Copy out the lines of the material below verbatim, beginning with the line that contains "The width and" and ending with the line that contains "Identify the location", both included.

| Saved entries |
◆ ◆ ◆ ◆ ◆
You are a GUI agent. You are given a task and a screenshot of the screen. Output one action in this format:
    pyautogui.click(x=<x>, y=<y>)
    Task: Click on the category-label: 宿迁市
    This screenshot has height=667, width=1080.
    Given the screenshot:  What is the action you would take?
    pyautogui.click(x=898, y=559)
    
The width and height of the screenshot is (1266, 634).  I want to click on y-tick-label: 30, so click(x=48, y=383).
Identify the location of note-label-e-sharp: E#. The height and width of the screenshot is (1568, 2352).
◆ ◆ ◆ ◆ ◆
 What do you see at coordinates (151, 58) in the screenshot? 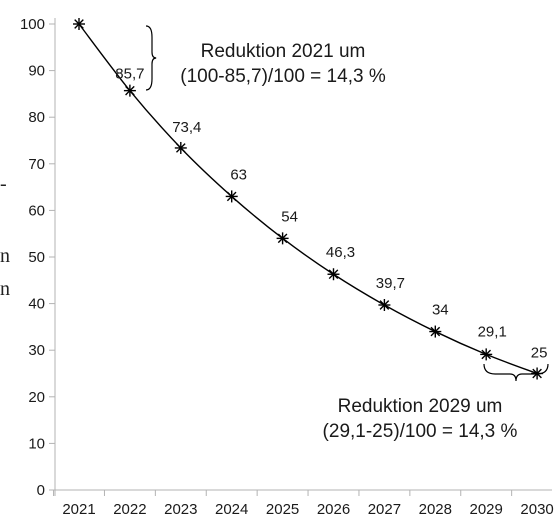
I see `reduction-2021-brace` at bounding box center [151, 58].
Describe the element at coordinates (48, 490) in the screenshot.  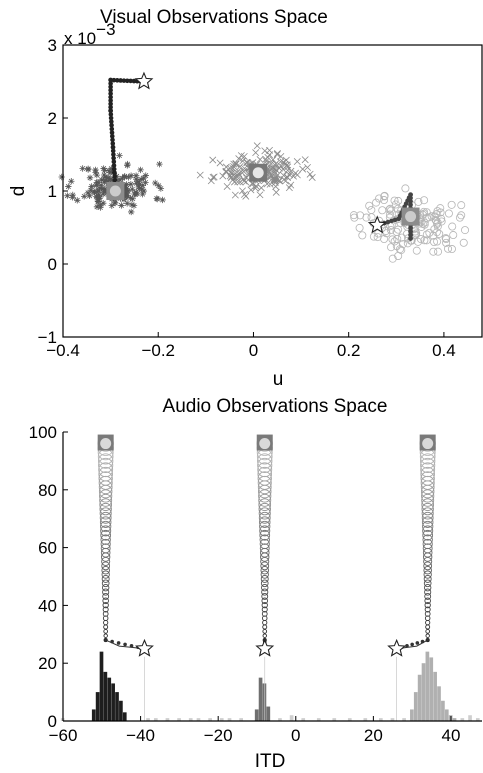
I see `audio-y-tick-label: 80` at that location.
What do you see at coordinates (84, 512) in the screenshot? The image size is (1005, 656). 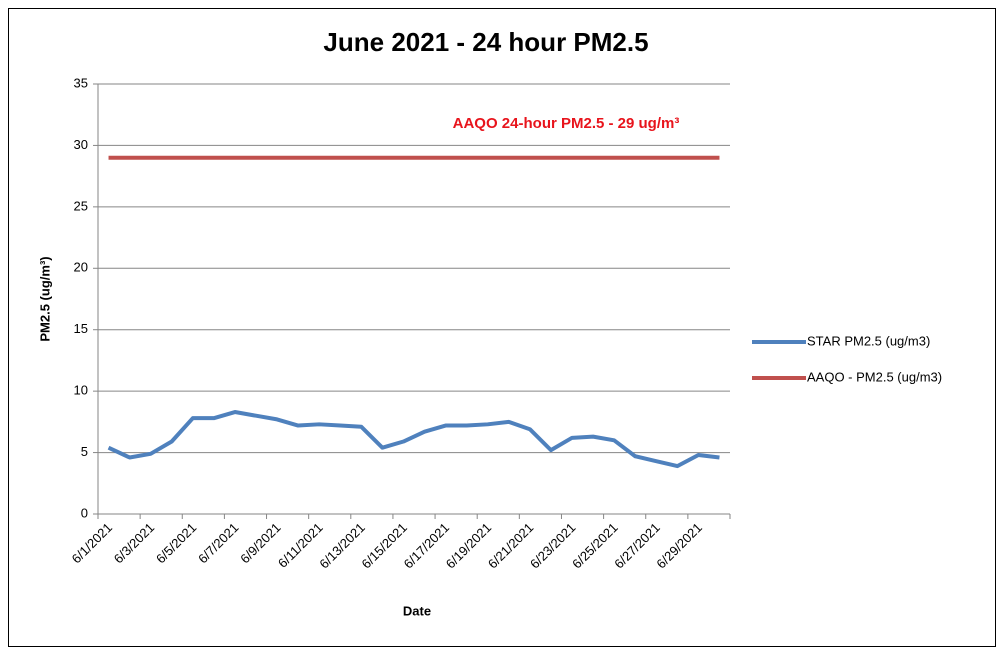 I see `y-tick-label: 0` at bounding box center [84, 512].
◆ ◆ ◆ ◆ ◆
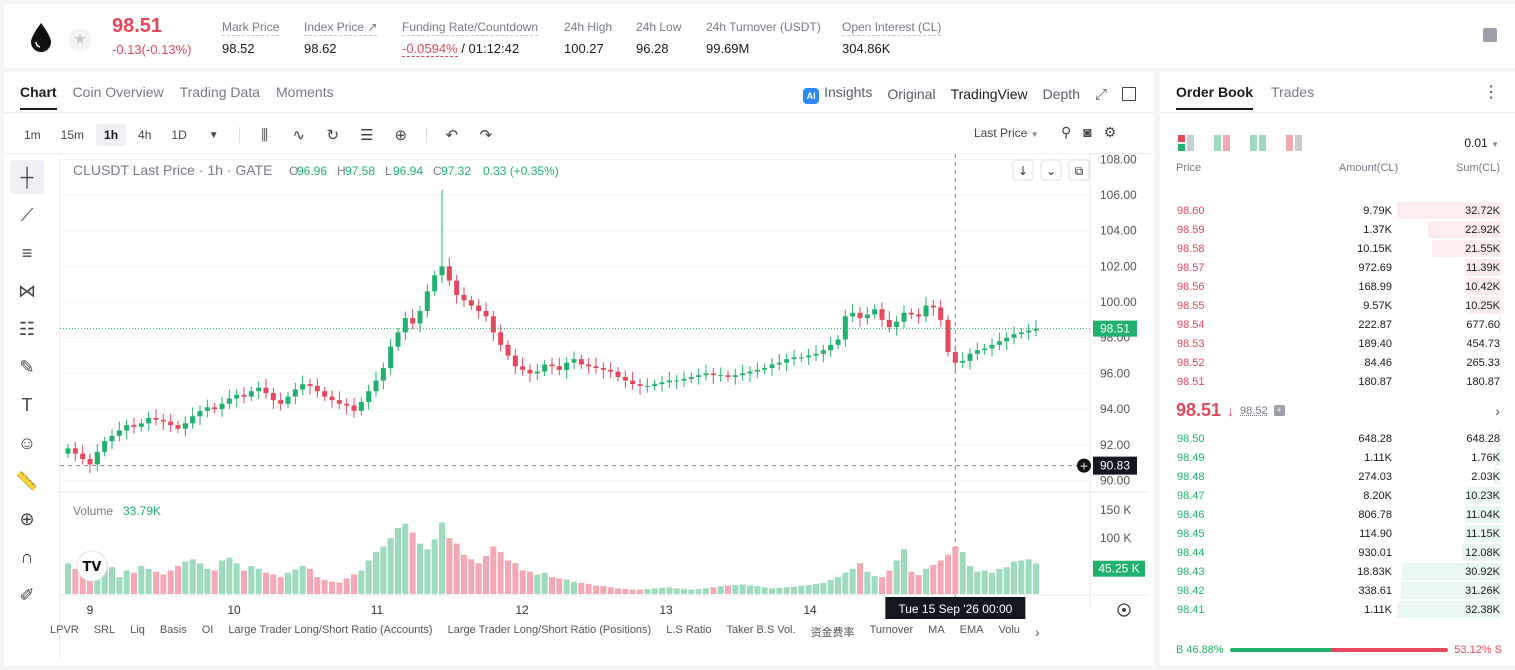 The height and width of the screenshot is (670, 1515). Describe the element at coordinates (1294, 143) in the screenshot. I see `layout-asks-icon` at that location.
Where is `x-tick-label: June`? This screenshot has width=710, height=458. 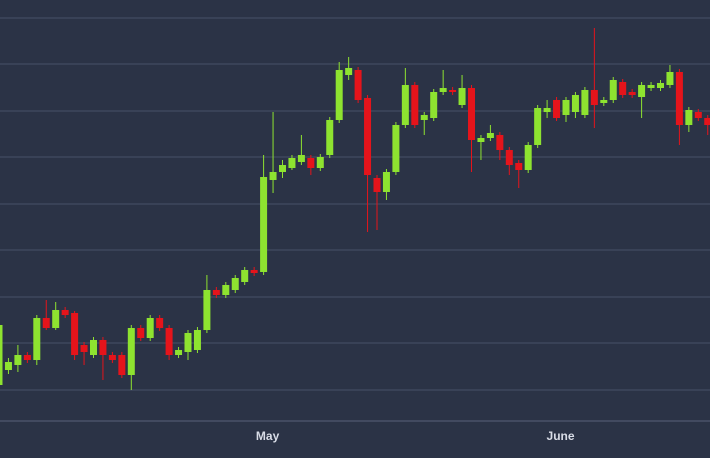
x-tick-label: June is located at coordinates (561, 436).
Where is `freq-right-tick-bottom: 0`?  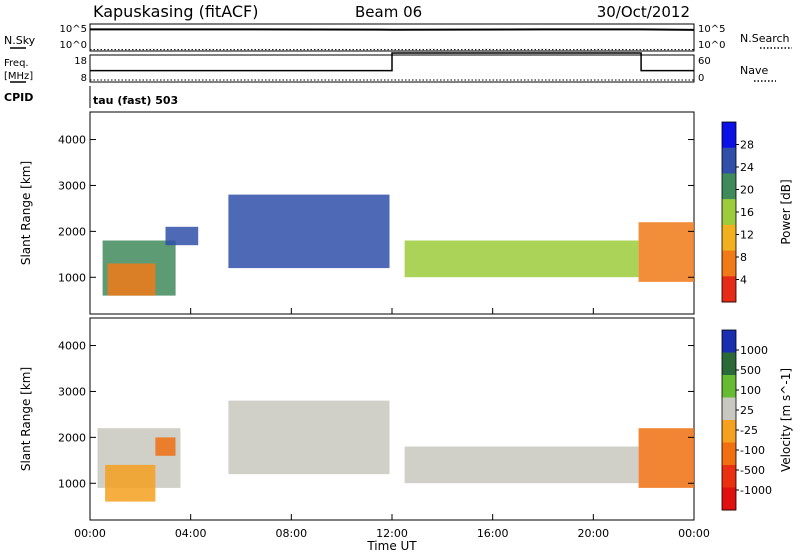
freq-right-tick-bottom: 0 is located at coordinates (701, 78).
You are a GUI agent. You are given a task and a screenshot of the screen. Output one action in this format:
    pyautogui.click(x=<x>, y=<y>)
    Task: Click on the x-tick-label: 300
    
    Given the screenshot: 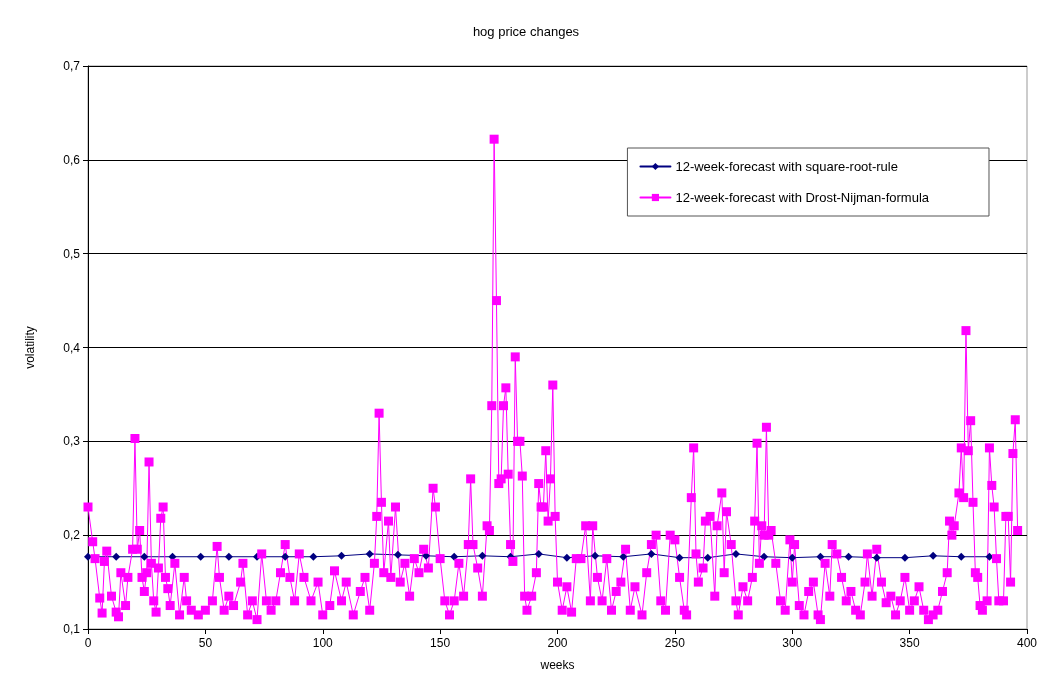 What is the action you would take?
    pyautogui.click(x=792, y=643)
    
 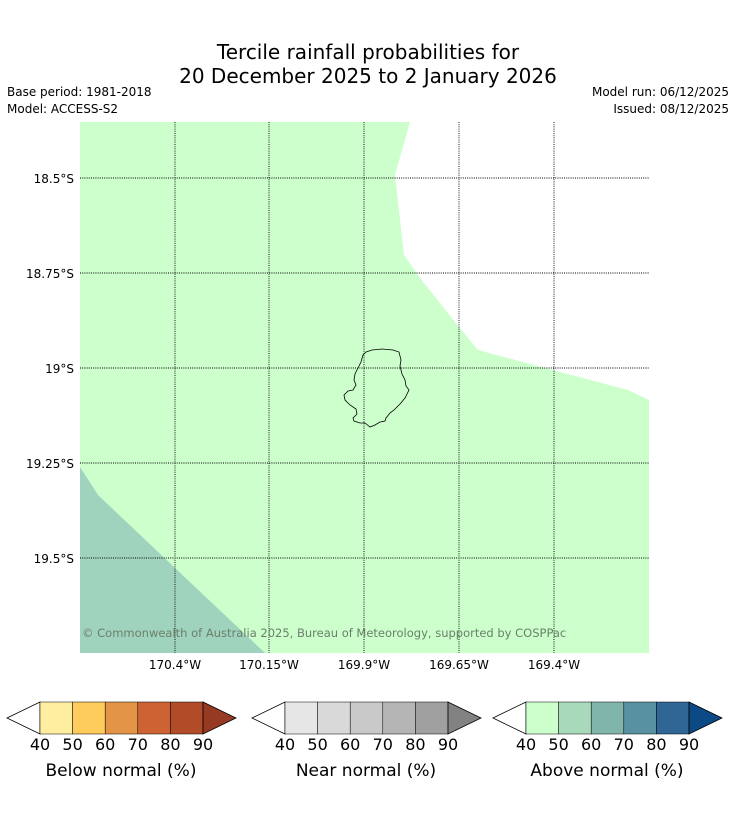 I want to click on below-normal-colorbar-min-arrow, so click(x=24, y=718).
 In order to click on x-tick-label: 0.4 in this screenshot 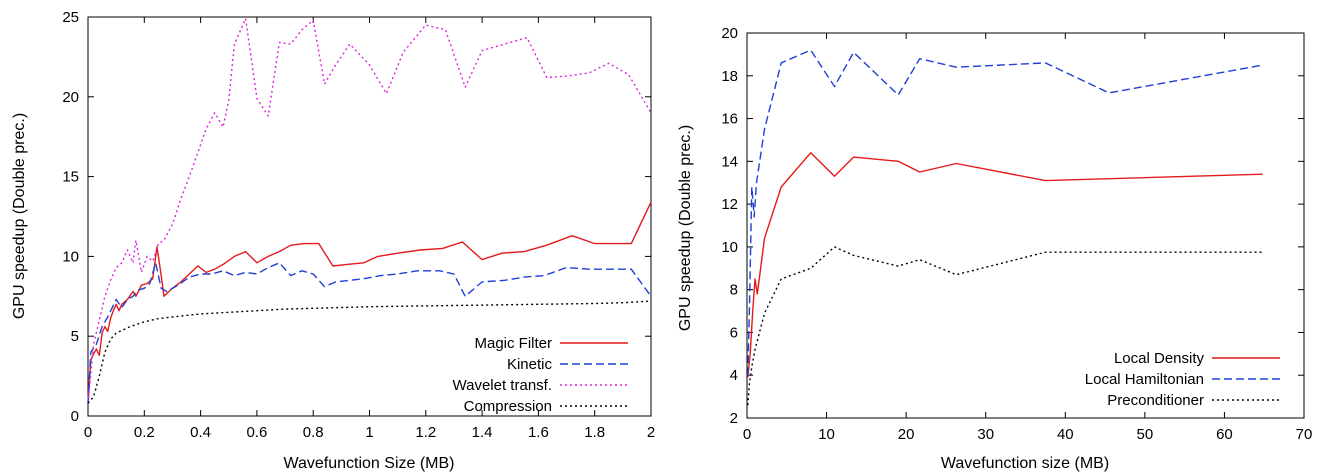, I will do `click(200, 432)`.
◆ ◆ ◆ ◆ ◆
| Finished task |
The width and height of the screenshot is (1266, 634).  I want to click on y-tick-label: 30, so click(x=48, y=383).
Identify the location of note-label-e-sharp: E#. The height and width of the screenshot is (1568, 2352).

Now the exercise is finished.